- REQUIRED ACTION -
Without including any pictures, copy every line below exactly.

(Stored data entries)

━━━━━━

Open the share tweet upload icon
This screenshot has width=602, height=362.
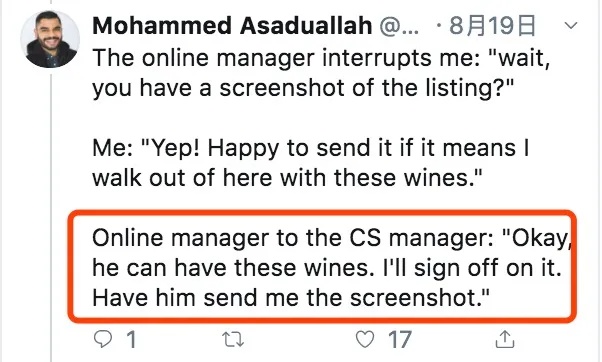[505, 339]
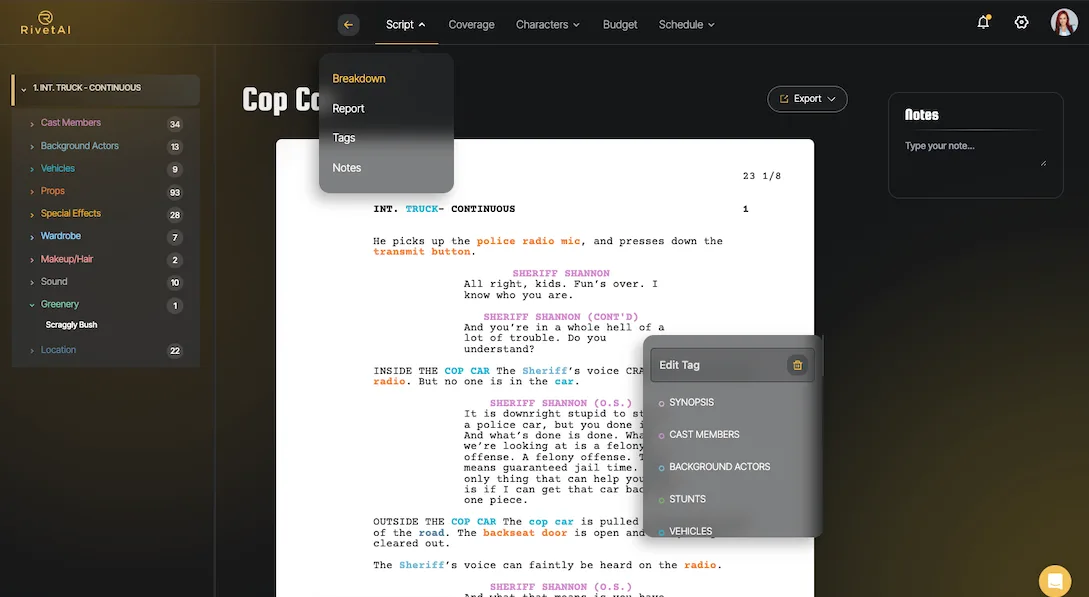Image resolution: width=1089 pixels, height=597 pixels.
Task: Open the notifications bell
Action: click(x=983, y=22)
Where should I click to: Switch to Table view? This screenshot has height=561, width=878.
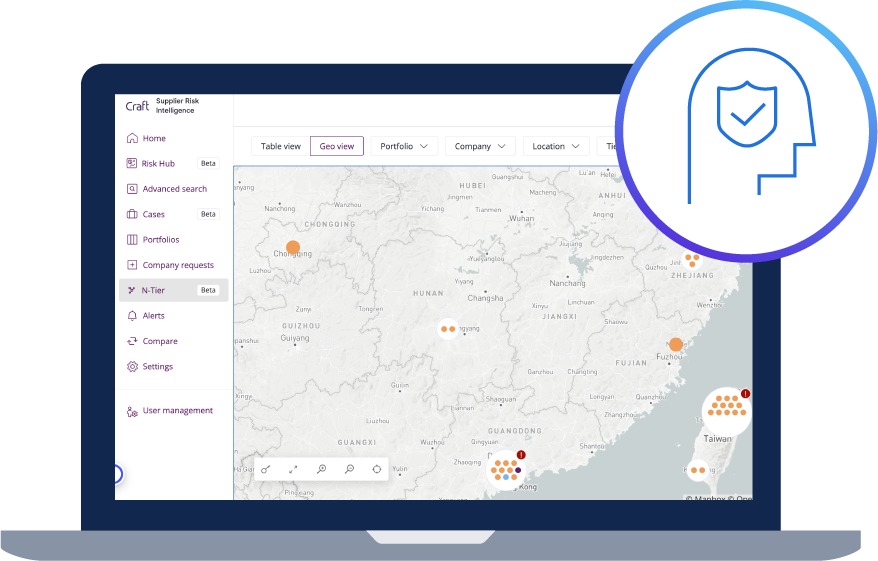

━━━━━━

- SOLUTION TO THIS TASK -
Open the share tweet upload icon
This screenshot has width=602, height=362.
[505, 339]
Image resolution: width=1089 pixels, height=597 pixels.
Task: Open the notifications bell
Action: click(x=983, y=22)
Where should I click to: Switch to Table view? This screenshot has height=561, width=878.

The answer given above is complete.